Records shown:
┌──
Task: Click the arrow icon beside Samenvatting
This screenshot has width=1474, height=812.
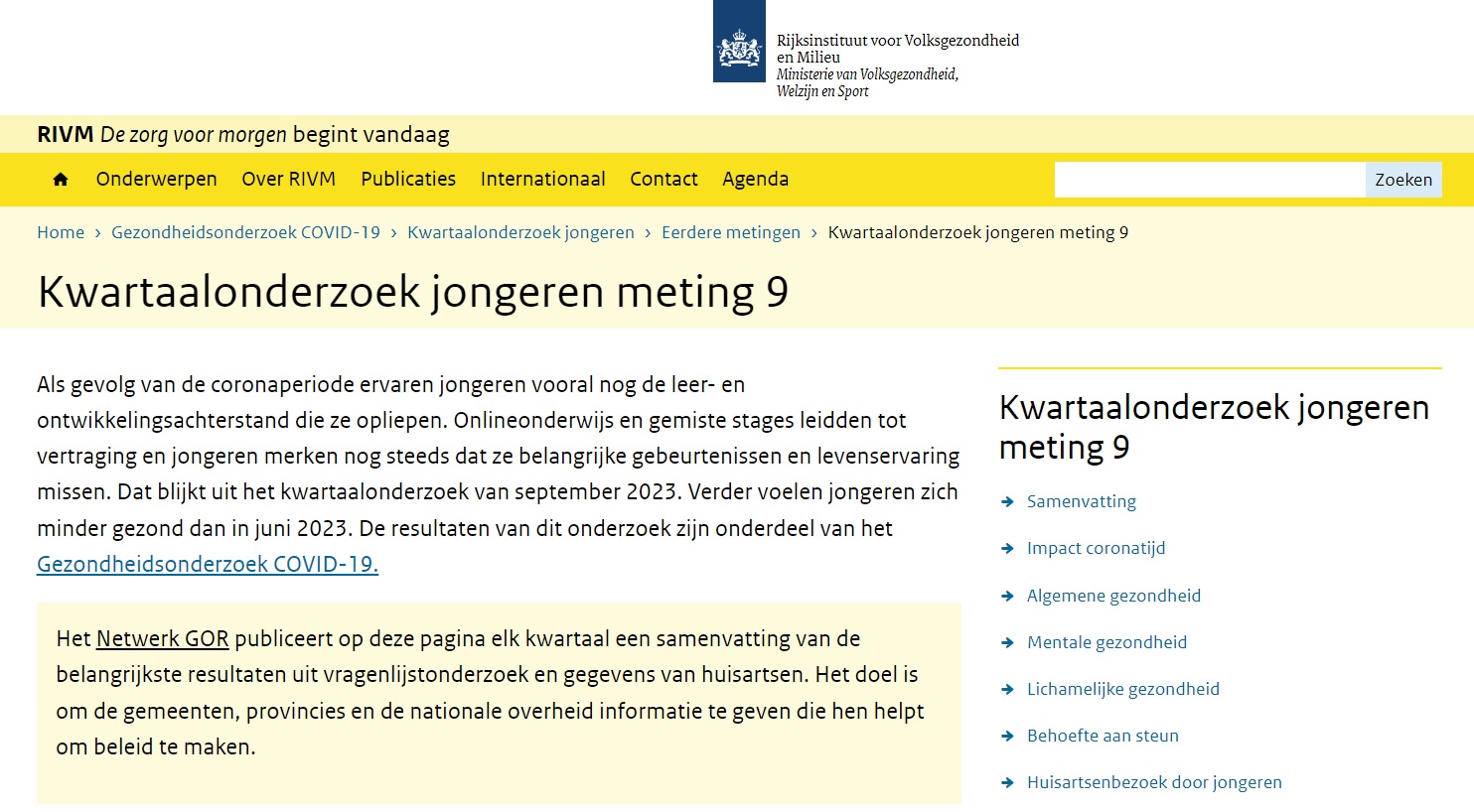Action: [x=1007, y=502]
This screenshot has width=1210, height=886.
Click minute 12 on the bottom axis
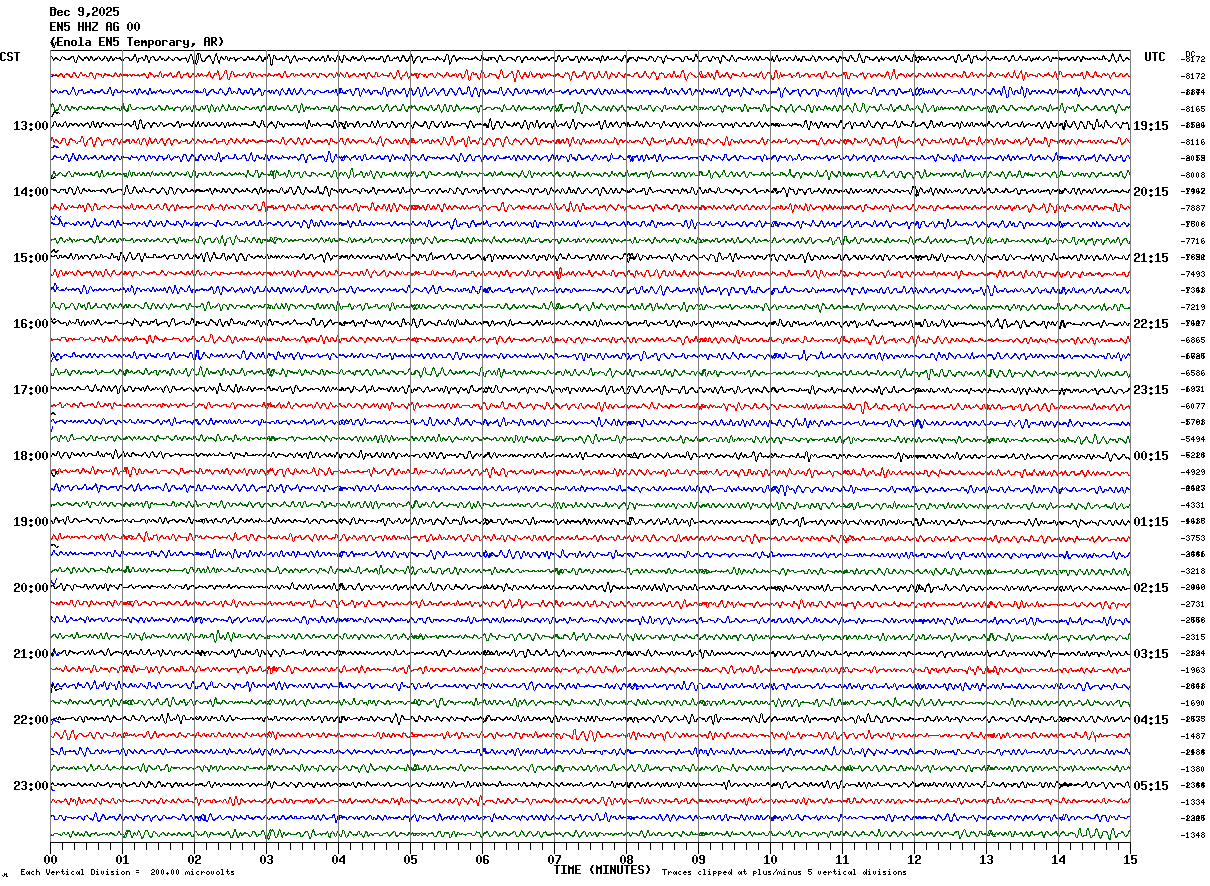pyautogui.click(x=914, y=859)
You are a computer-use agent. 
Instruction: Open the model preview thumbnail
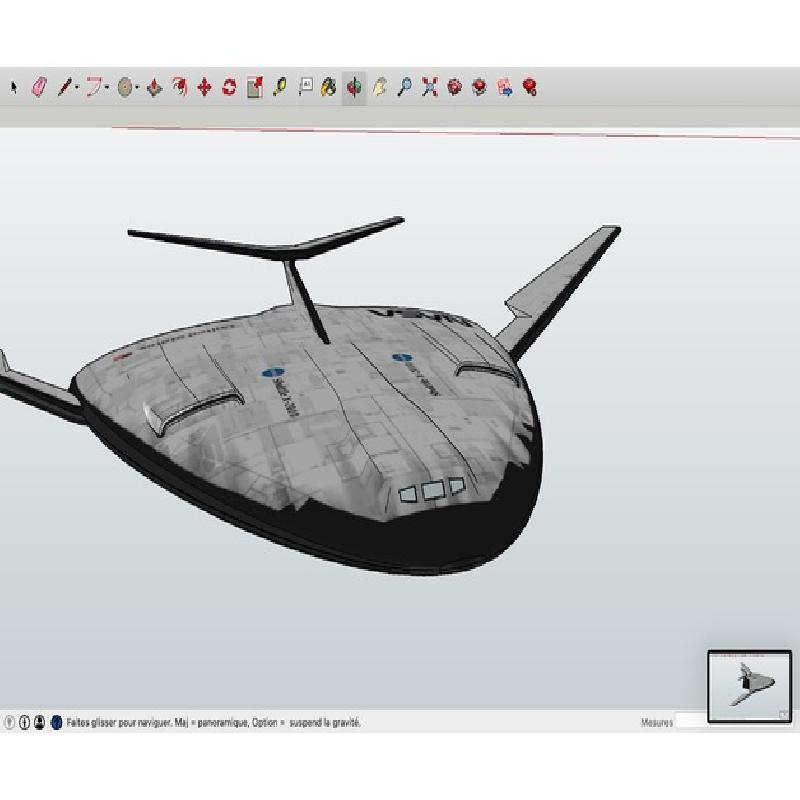click(x=749, y=686)
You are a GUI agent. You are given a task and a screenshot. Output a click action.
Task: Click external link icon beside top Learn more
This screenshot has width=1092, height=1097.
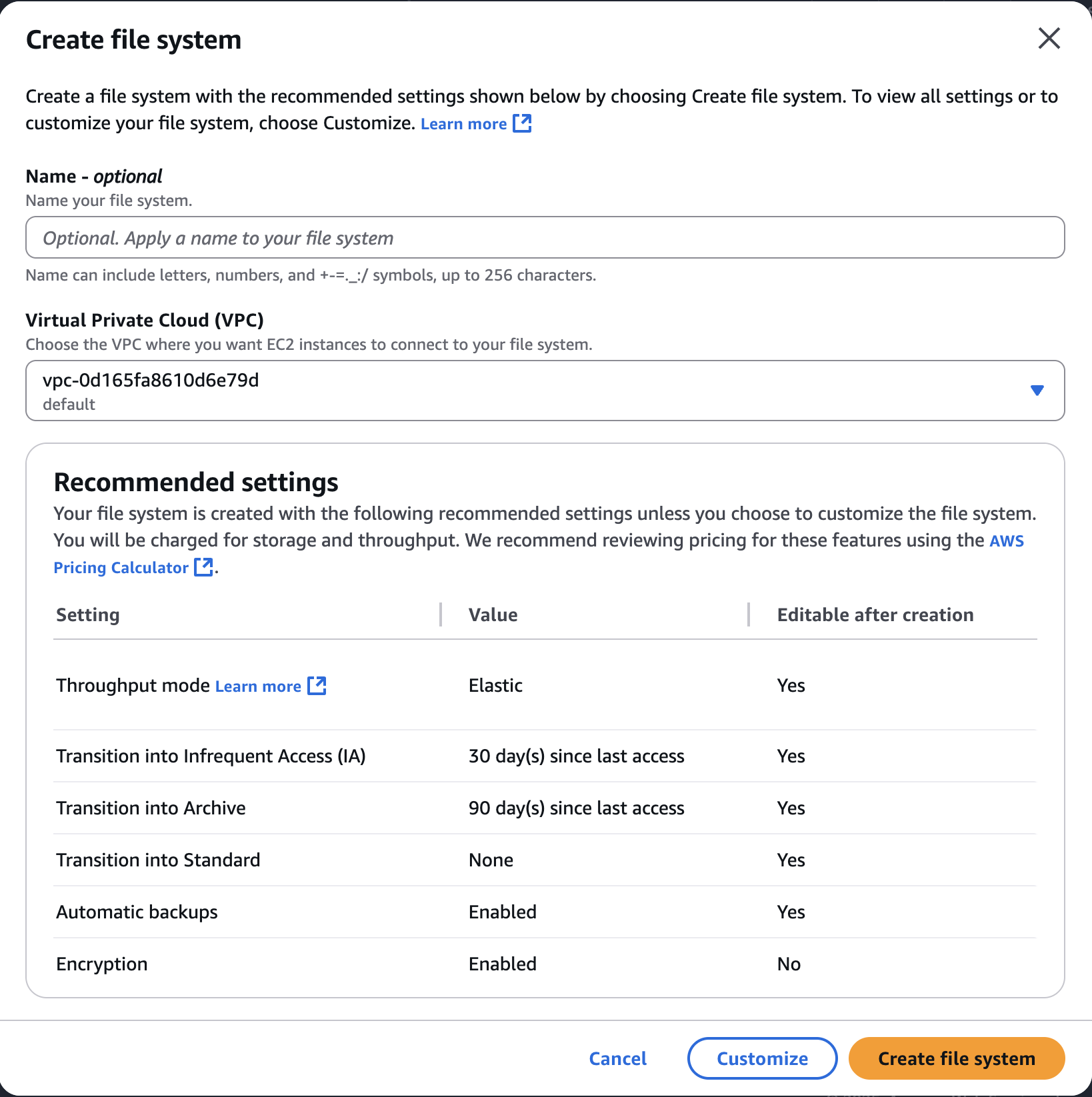click(x=522, y=123)
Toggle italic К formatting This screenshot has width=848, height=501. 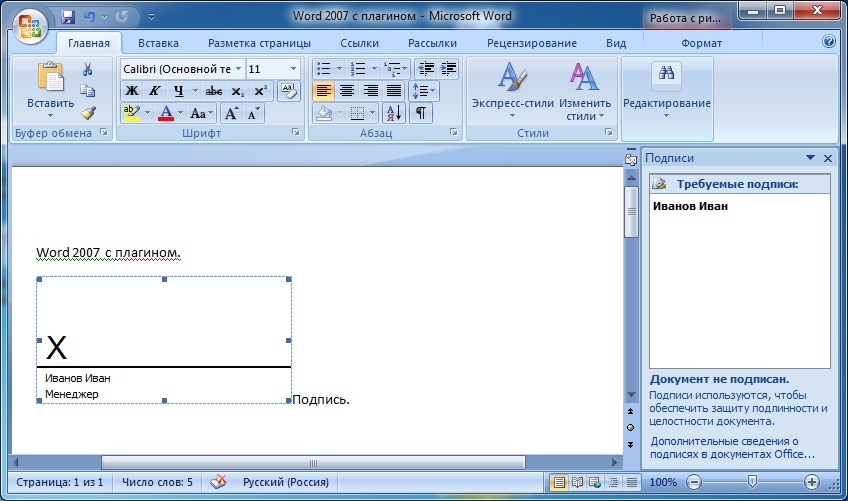coord(155,91)
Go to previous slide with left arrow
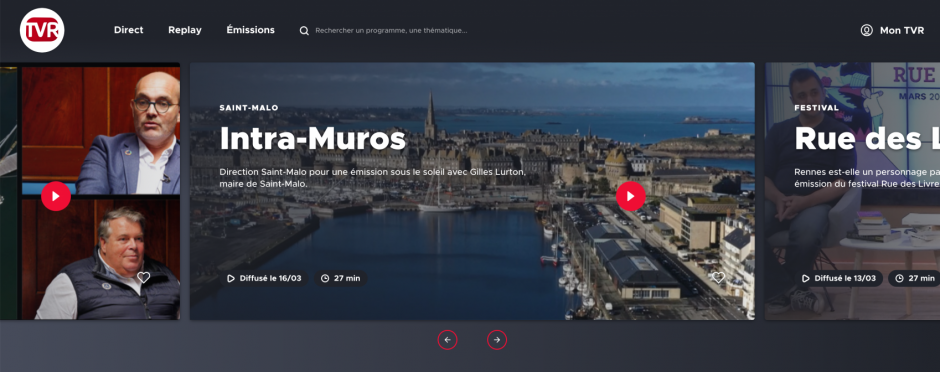 447,340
└──
Task to carry out:
Across the entries, state how many lines contain "icon", giving the number only.

Output below:
2